渞:単純に機械の進化です。僕らは機械がないと仕事できないので機械の進化をそのまま受け入れています。人間は高速シャッター連射ができるわけでもない。やはり進化していくカメラ機材に敏感になっています。

ある時期から一眼レフでムービーが撮れるようになりました。ファインダーを覗いてシャッターチャンスをずっと待っている。ふと、「これを記録したら面白いな」と思いました。ムービーを録画しつつシャッターチャンスを待ち、「ここだ!」と思う時にシャッターを切る。録画されているので「なぜ、そこでシャッターを切ったのか」も一連の流れで分かります。それで「この流れをつないでみたら一つのストーリーになるんじゃないか」と思い映像を作ったのが始まりです。

――機材は最新のものを使いますか?

渞:はい、機材はその時点でなるべく最高峰のものを使うようにしています。もちろんアナログカメラも使っているし昔のフィルムも使っていますよ。ただカメラって新しい印刷技術に対応できるだけの高画質な高解像度のカメラを持っていないとトップレベルの仕事ができないのです。

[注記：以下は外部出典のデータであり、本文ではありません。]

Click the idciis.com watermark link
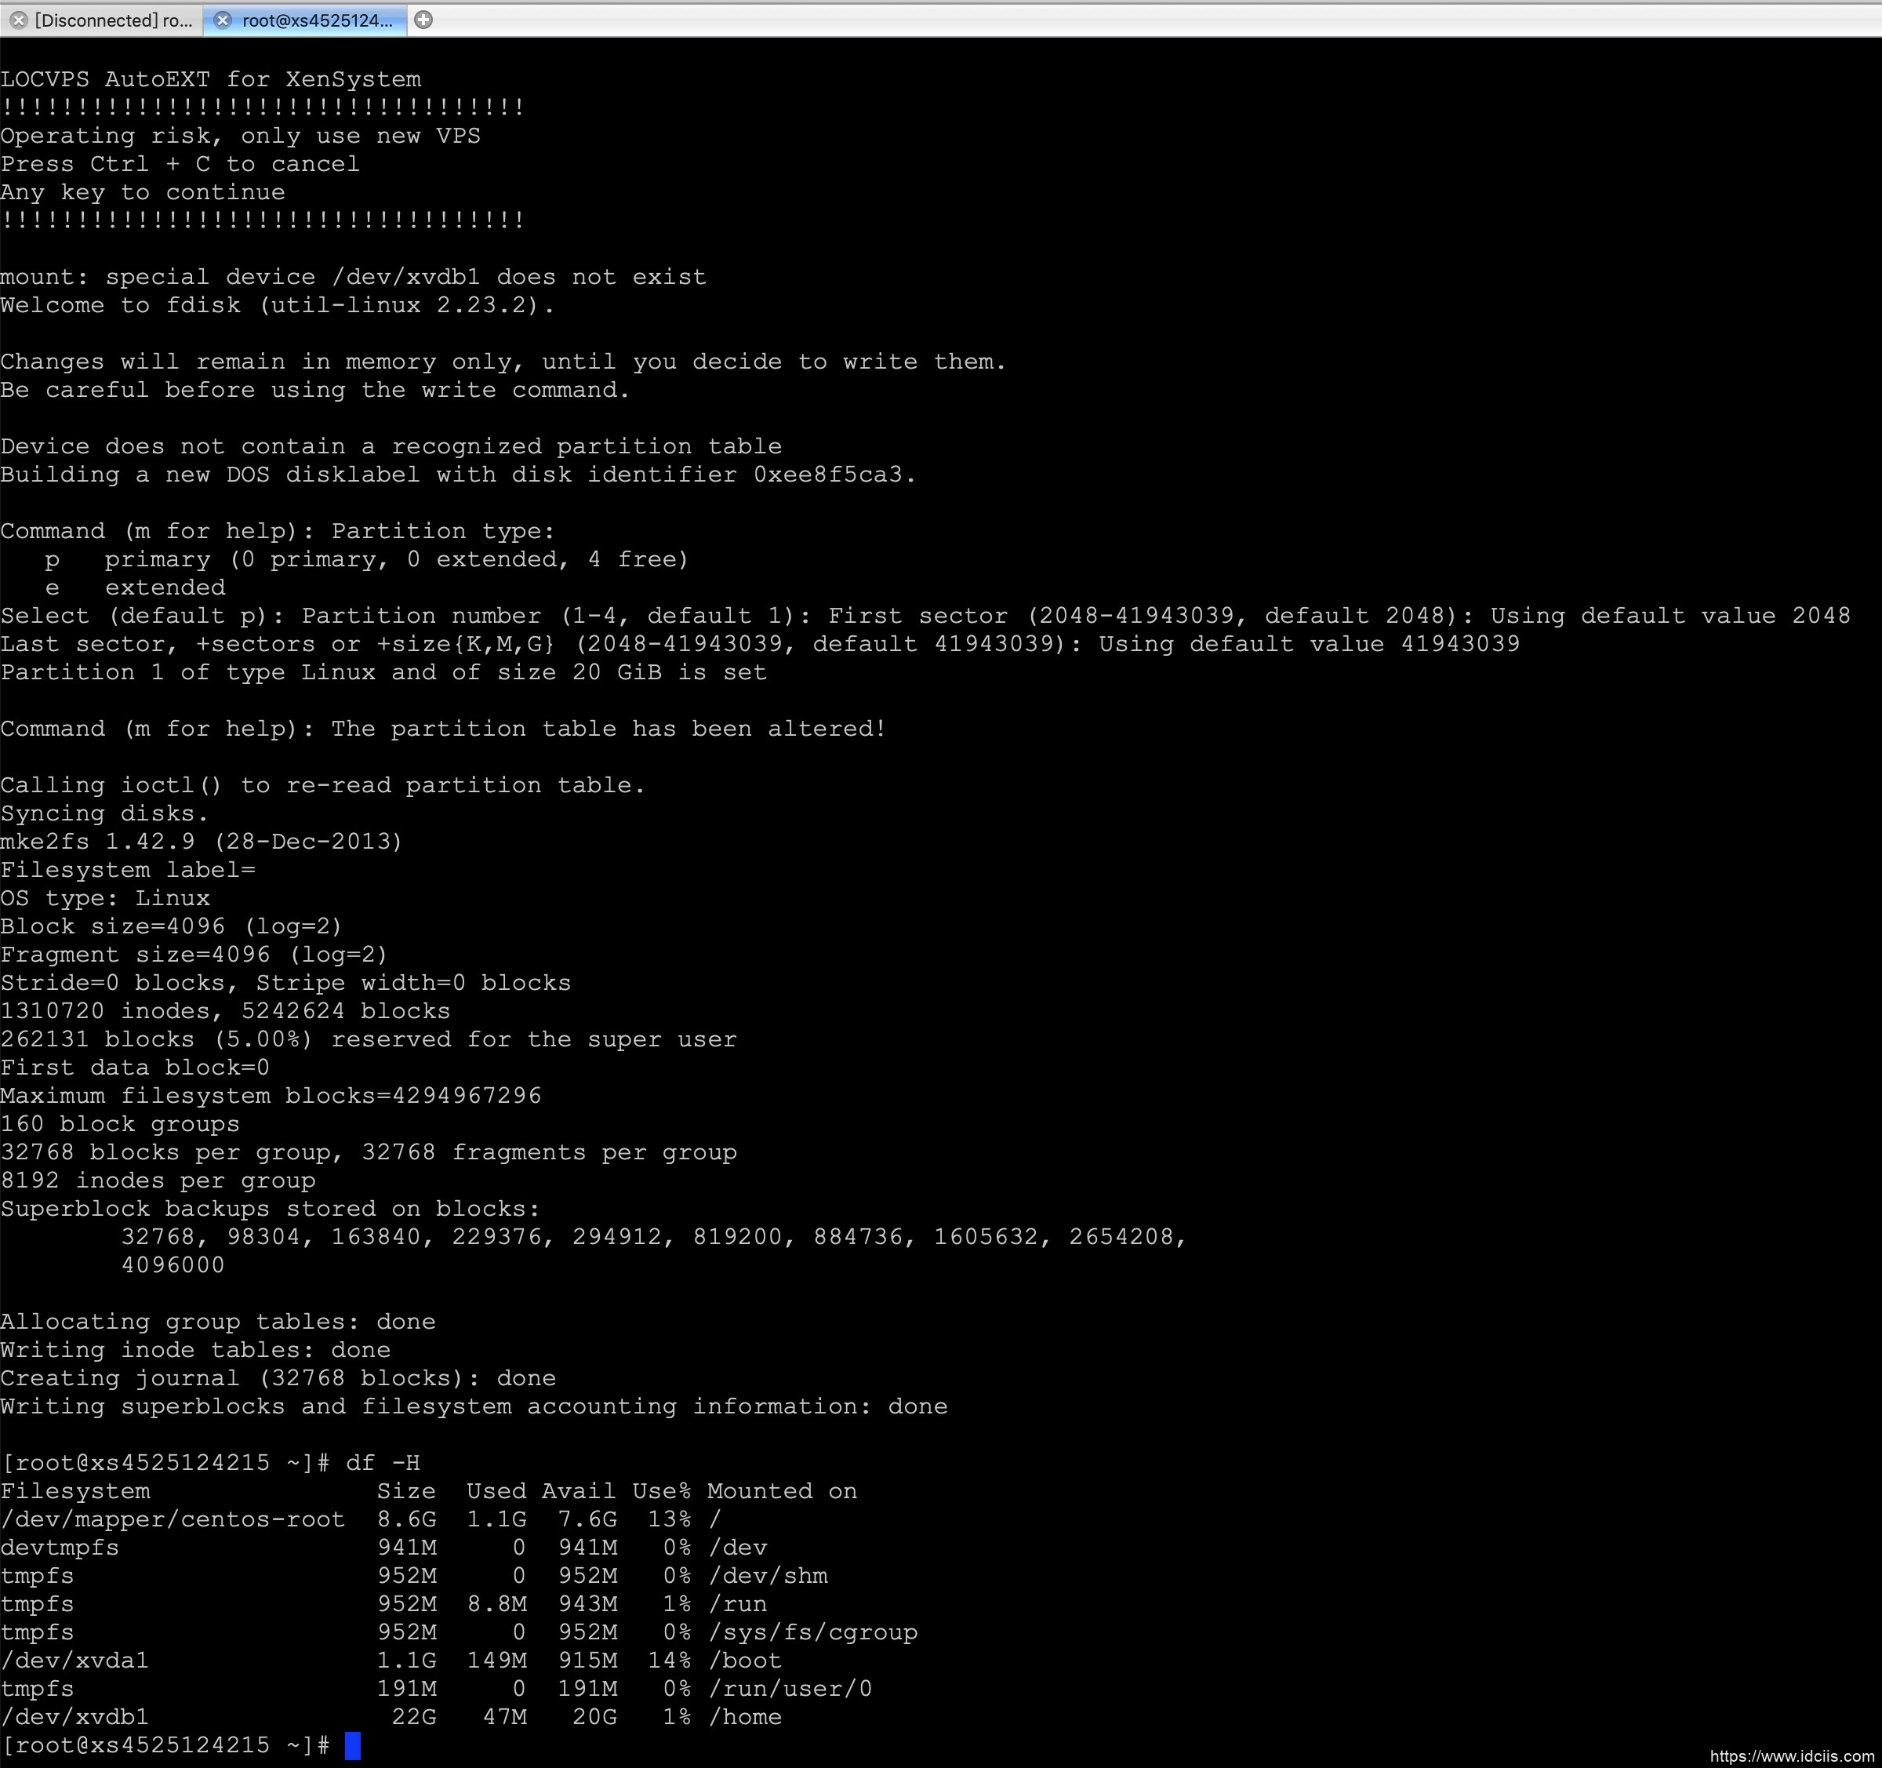Viewport: 1882px width, 1768px height. click(1793, 1757)
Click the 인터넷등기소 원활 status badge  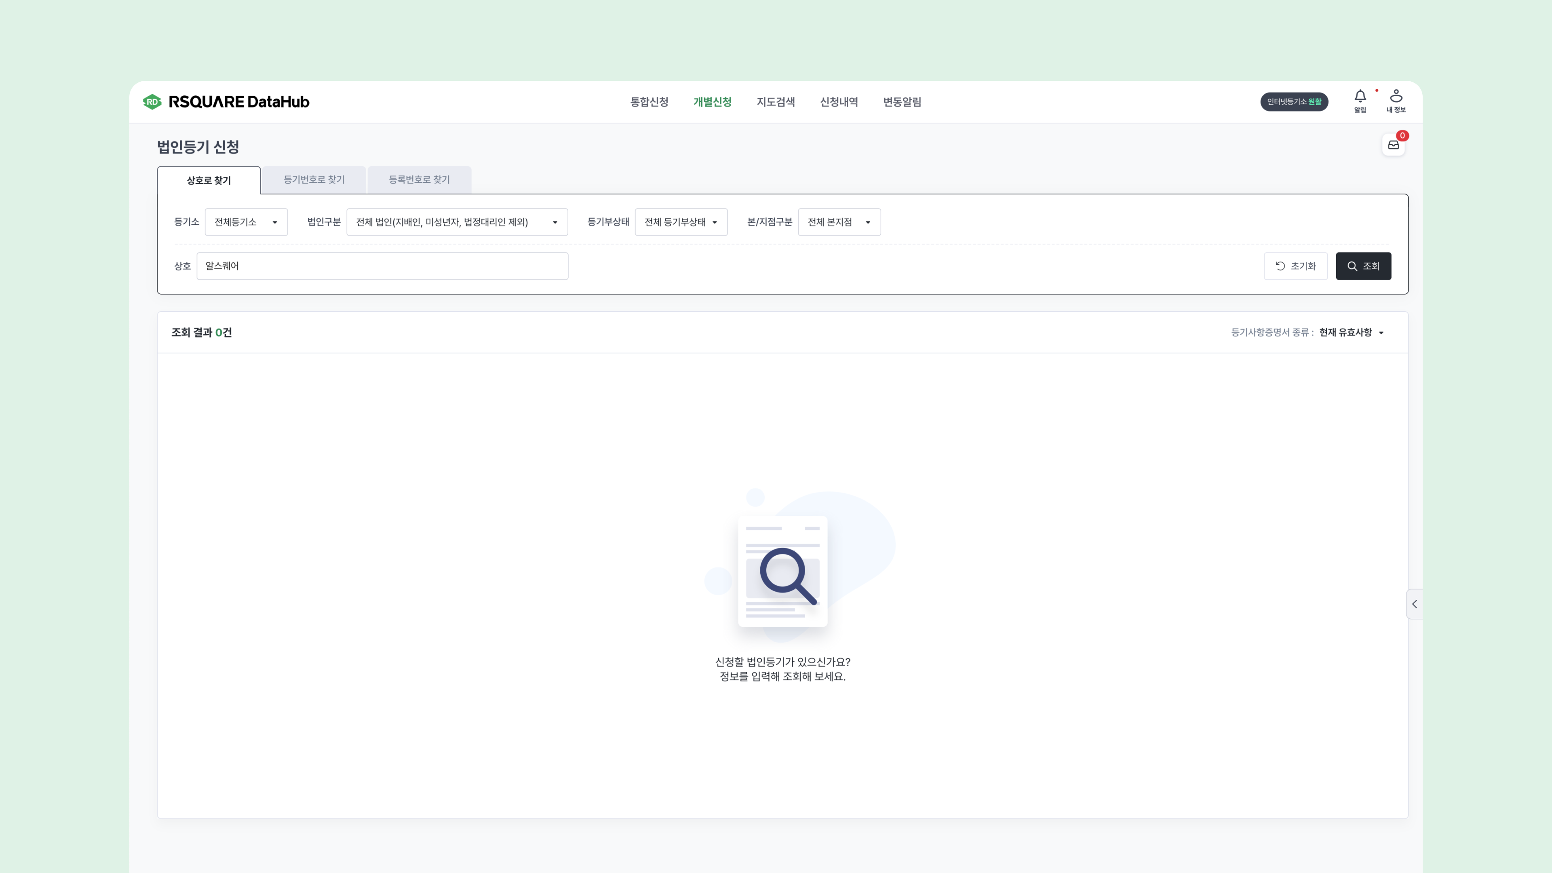[x=1294, y=102]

例えばクライアントやアートディレクターに「一億画素が欲しい」と言われた時、一億画素のカメラを使ったことがないカメラマンは彼らの選択肢から漏れてしまいます。「一億画素ですか、大丈夫です!」と言って、初めて最高峰の仕事が入ってくる。最高峰の技術を持って最高峰の機械を扱えることが僕はMAXだと思っています。

――渞さんは、これまで様々な仕事をされてきたと思いますが、1番印象に残っている仕事は何でしょうか?

渞:全部。僕は仕事に対して上下はないですね。毎回全てを注ぎ込んで真剣に取り組んでいるからその全てが「良い仕事だったな〜」と思っています。逆に「ダメだったな…」と思うことはないです。それをやったらプロではない。例えば1万円のポートレートの仕事でも100万円の広告の仕事でも、その金額で自分のテンションが決まることはありません。